An ongoing KNMF project is aimed on fabricating demanding high aspect ratio microstructures (microfluidic devices) using a novel resist material (SUEX, dry laminate resist) applied and patterned on printed circuit board substrates (pre-structured) using direct laser writing technology.

 

Prof. Dr. Lorenz KienleLorenz Kienle is holding the chair for “Synthesis and Real Structure” at the Christian Albrechts University Kiel (CAU), Germany. After the habilitation (Inorganic Chemistry) in 2004 he worked as scientific staff at MPI for Solid State Research. In 2006 he was awarded for the Heisenberg grant, followed by a Heisenberg professorship at CAU in 2008. 2010 he was appointed as head of the electron microscopy facilities at the Institute for Material Science and became a full professor at CAU. His main research interests focus on the synthesis of new bulk and nanomaterials and their characterization via HRTEM and other techniques.

 

Dr. Karen LienkampKaren Lienkamp studied Chemistry at the University of Cambridge/UK, and the Freie Universität Berlin/Germany, where she graduated ‘with distinction’ in 2003. She then joined Prof. Gerhard Wegner’s group at the Max-Planck-Institute for Polymer Research (MPI-P) in Mainz/Germany, where she studied cylindrical polyelectrolyte brushes as a synthetic model system for cartilage. In 2006, she received her Ph.D. from the University of Mainz. Until 2007, she worked as a project leader at MPI-P and was responsible for an industrial cooperation with CIBA SC, Basel. She then moved to the U.S. and joined Prof. Gregory N. Tew’s lab at the University of Massachusetts, Amherst/MA to work on antimicrobial polymers. In 2010, she returned to Germany and started a junior research group at IMTEK, which is focusing on the synthesis and characterization of polymer-functionalized surfaces, especially for biomedical applications.

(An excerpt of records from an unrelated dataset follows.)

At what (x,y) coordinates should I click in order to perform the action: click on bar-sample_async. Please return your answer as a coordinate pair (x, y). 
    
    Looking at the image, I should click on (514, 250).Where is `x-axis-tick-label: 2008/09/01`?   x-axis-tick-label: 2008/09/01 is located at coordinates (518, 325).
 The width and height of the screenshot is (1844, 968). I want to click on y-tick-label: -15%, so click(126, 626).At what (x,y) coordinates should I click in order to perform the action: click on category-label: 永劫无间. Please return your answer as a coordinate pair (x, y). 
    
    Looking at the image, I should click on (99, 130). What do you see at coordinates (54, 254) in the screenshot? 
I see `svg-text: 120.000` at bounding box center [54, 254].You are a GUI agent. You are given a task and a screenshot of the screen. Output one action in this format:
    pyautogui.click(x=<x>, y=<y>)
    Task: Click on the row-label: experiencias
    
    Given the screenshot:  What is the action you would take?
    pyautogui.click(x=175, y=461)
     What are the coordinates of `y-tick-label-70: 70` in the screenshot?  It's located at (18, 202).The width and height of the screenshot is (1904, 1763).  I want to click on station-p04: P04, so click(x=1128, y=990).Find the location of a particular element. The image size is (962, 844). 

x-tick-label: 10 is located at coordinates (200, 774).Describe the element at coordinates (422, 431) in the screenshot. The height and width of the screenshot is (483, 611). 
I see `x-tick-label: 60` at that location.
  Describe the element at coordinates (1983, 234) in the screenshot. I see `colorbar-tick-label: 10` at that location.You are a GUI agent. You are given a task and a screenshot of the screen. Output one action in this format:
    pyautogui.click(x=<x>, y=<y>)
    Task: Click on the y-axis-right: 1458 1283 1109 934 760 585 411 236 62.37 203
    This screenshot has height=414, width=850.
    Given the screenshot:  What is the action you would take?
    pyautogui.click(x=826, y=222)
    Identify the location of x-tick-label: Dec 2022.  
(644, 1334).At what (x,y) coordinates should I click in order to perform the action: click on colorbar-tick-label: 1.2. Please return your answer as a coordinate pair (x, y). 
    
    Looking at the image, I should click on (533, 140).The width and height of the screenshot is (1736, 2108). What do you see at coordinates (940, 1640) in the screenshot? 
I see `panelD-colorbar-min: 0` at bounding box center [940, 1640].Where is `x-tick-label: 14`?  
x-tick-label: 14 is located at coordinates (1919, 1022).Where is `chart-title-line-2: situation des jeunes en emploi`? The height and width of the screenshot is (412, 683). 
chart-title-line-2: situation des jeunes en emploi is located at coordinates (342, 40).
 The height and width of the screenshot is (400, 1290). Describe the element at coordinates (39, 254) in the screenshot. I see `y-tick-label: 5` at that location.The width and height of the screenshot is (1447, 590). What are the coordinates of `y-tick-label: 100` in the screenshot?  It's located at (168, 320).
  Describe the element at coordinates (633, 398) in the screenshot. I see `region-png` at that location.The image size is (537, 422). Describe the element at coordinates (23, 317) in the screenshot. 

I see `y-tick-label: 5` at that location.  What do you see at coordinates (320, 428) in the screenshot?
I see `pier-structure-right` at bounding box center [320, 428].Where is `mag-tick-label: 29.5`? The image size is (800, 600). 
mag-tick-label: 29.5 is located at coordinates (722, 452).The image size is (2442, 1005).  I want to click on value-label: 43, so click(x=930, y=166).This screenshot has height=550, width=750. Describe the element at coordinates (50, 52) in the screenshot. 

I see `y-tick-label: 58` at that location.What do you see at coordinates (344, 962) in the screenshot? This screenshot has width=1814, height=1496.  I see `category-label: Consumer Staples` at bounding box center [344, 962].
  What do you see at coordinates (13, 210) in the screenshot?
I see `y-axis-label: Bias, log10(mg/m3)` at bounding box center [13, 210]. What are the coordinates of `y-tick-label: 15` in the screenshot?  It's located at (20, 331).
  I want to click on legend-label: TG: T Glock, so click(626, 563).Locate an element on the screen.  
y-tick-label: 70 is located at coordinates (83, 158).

She has received numerous competitive scholarships from various organizations, including the German National Academic Foundation (Studienstiftung des Deutschen Volkes), Funds of the German Chemical Industry, The Medical Foundation, and the German Research Foundation (DFG). Next to her FRIAS Fellowship in December 2010 Karen Lienkamp was also awarded a DFG Emmy Noether grant.